Adaptive Safety: Using conformal prediction, control barrier function and imitation learning we show how multiple imperfect experts train an AI to perform better than any single expert.
Safe MPC Frameworks: Implementing iterative control strategies for nonlinear stochastic systems to handle constrained, real-world uncertainty.
All research is implemented on our RoboRacer.ai platform—1/10th the size, but 10x the fun. The key takeaway is a deeper understanding of how to build and validate safe autonomous systems for complex, interactive environments.
个人简介
Rahul Mangharam
is Professor of Electrical & Systems Engineering and Computer & Information Science at the University of Pennsylvania. His research is on Trustworthy AI for safe autonomous systems. His work bridges formal methods, machine learning, and control theory to create provably safe systems for applications including autonomous vehicles, urban air mobility, and life-critical medical devices.
For his contributions to life-critical systems, he received the Presidential Early Career Award for Scientists and Engineers (PECASE) from President Obama. His work has also been recognized with the NSF CAREER Award, the Intel Early Faculty Career Award, IEEE Benjamin Franklin Key Award, multiple best paper awards from ACM and IEEE, and selection to the National Academy of Engineering's US Frontiers of Engineering.
Dr.

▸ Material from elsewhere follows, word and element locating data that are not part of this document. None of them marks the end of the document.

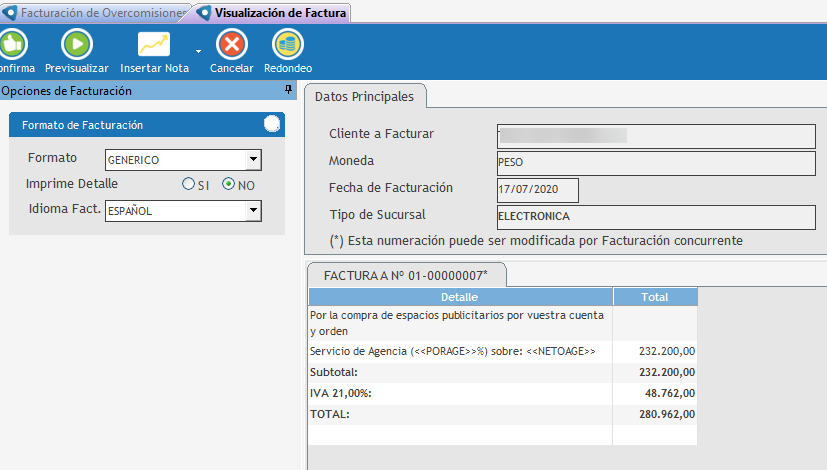This screenshot has width=827, height=470.
Task: Click the Previsualizar play icon
Action: coord(76,45)
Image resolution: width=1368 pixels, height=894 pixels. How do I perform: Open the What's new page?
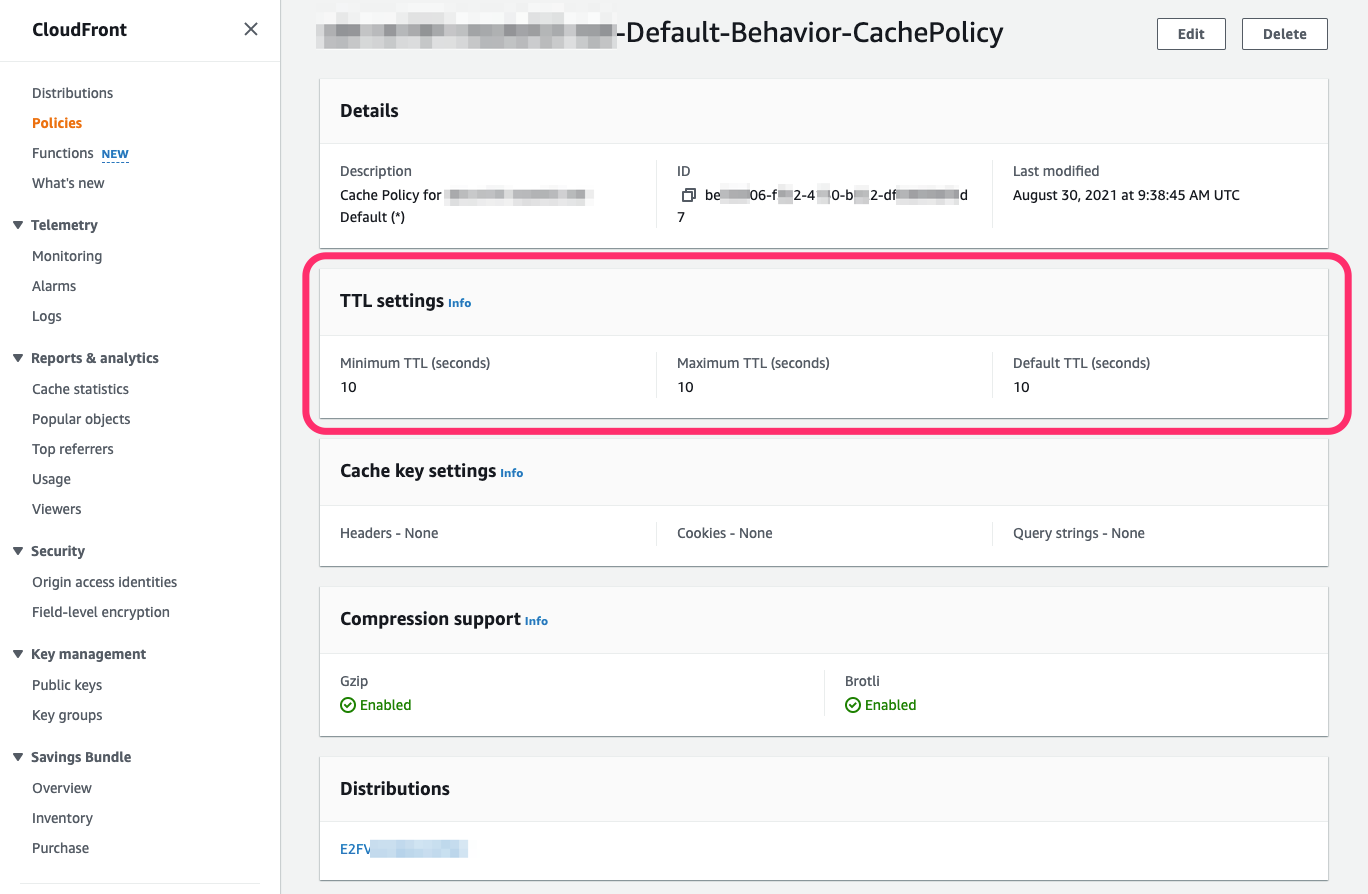point(68,183)
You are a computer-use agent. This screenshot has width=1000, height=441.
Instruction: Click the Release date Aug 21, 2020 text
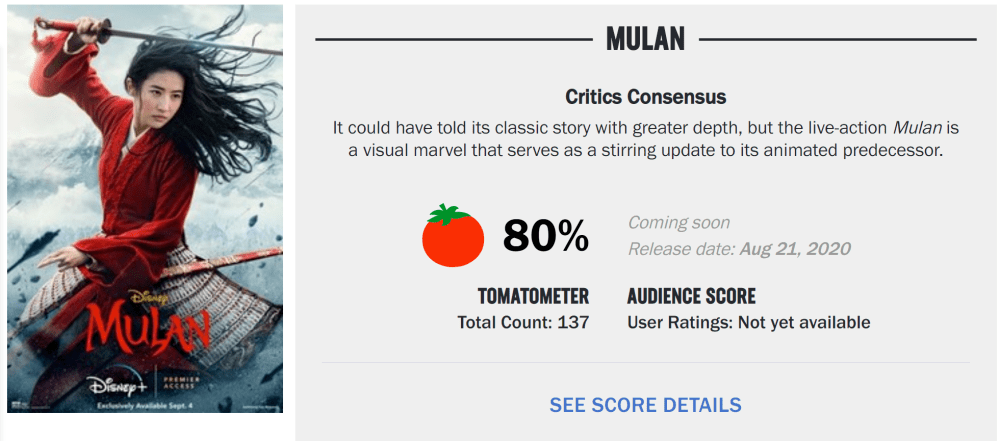pos(739,248)
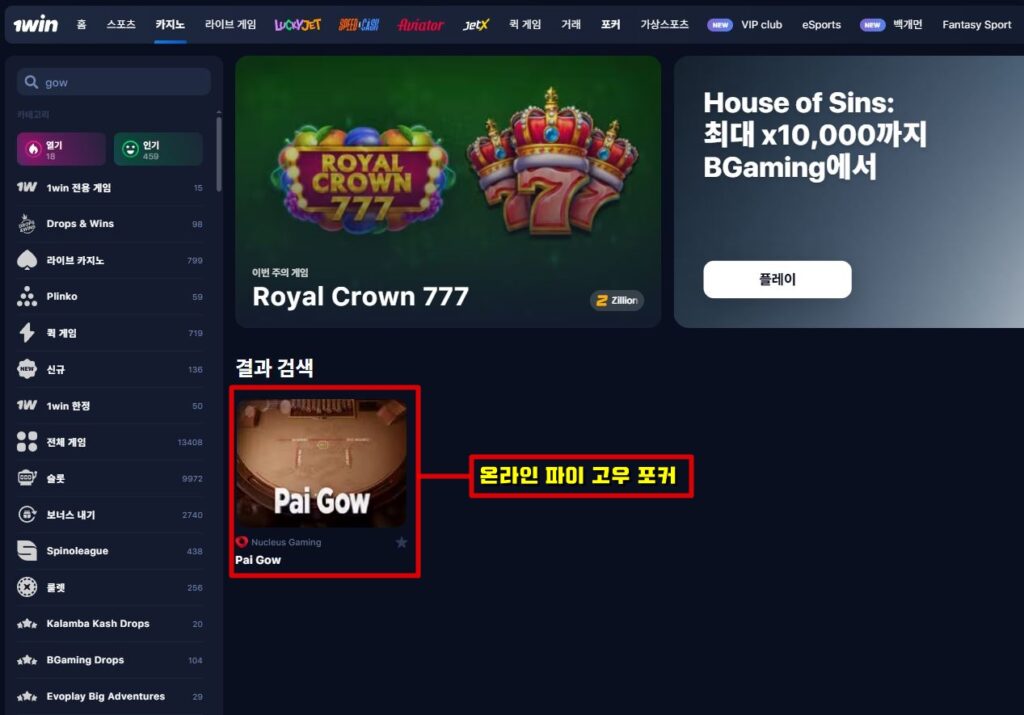Click the 1win logo icon
Image resolution: width=1024 pixels, height=715 pixels.
point(35,25)
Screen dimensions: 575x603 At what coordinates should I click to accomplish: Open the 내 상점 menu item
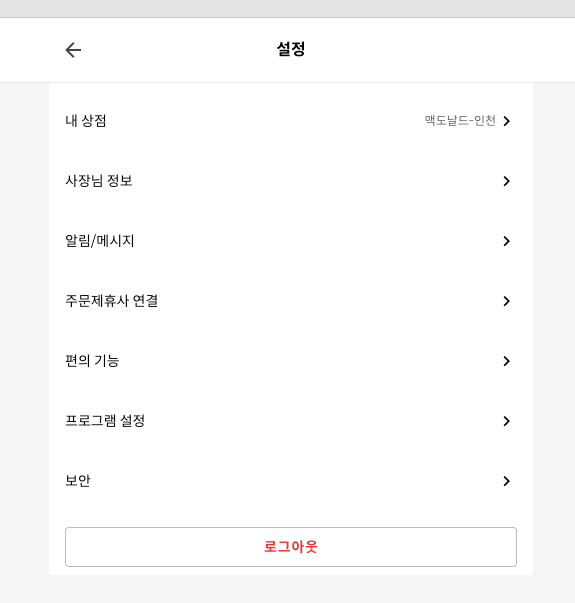(x=291, y=121)
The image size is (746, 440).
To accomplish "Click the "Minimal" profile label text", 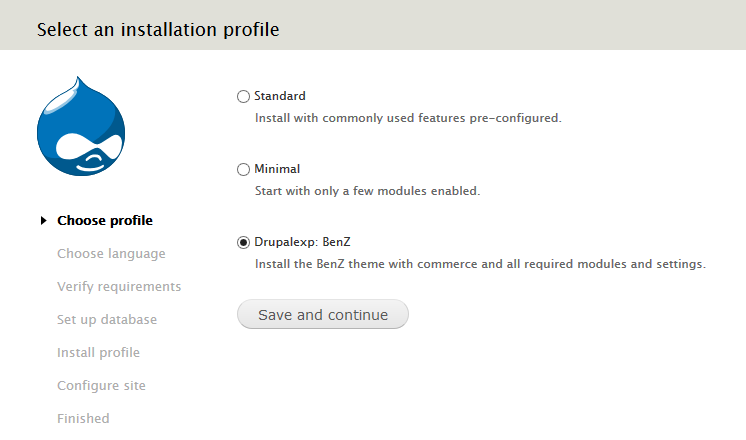I will click(x=277, y=169).
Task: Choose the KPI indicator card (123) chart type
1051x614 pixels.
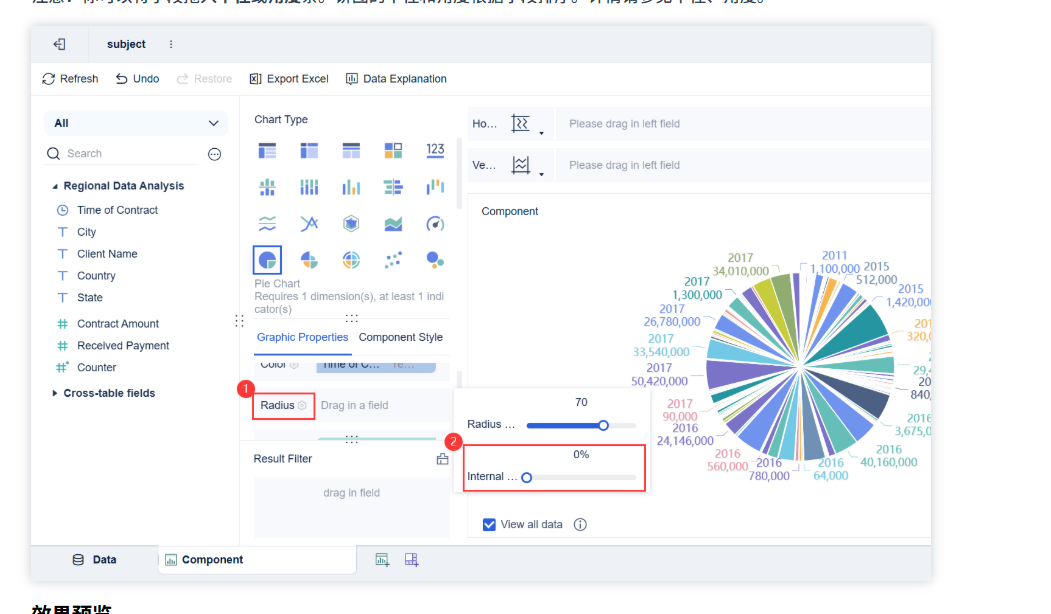Action: tap(435, 150)
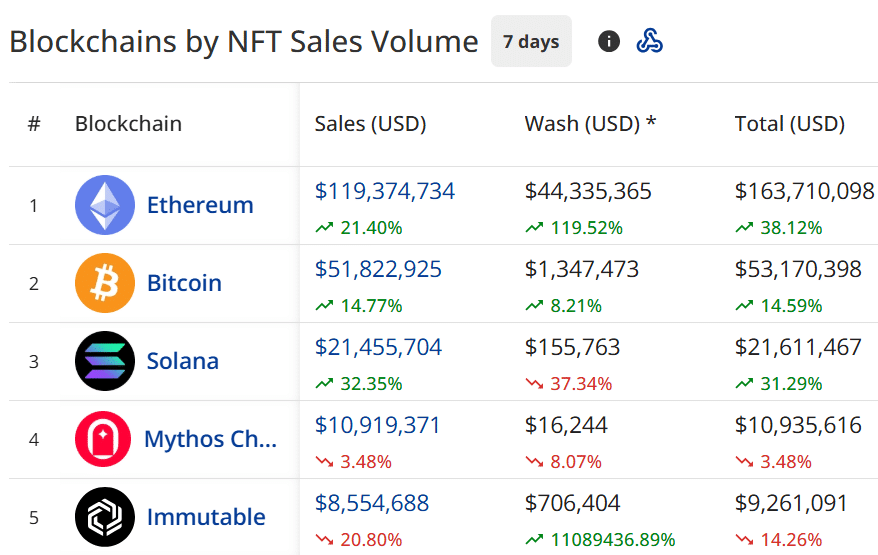
Task: Click the Ethereum logo icon
Action: pyautogui.click(x=105, y=205)
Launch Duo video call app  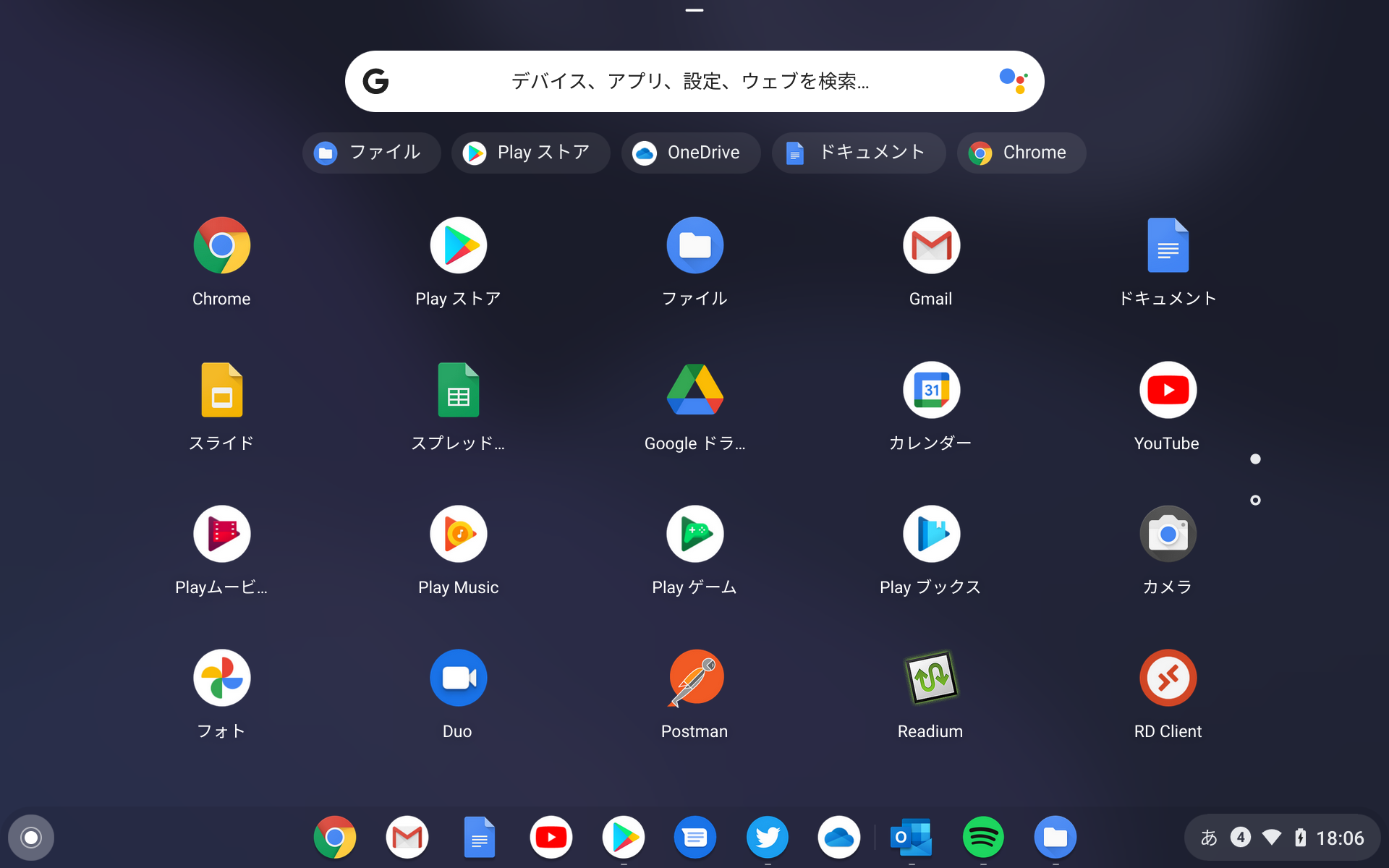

Mangharam serves as the Penn Director for the $20 million Safety21 National University Transportation Center, a US Department of Transportation center for safe and efficient mobility. He also directs the Autoware Center of Excellence, an open-source autonomous driving consortium of over 33 academic partners, and is the founder of the RoboRacer/F1TENTH Autonomous Racing Community, now active in over 90 universities worldwide.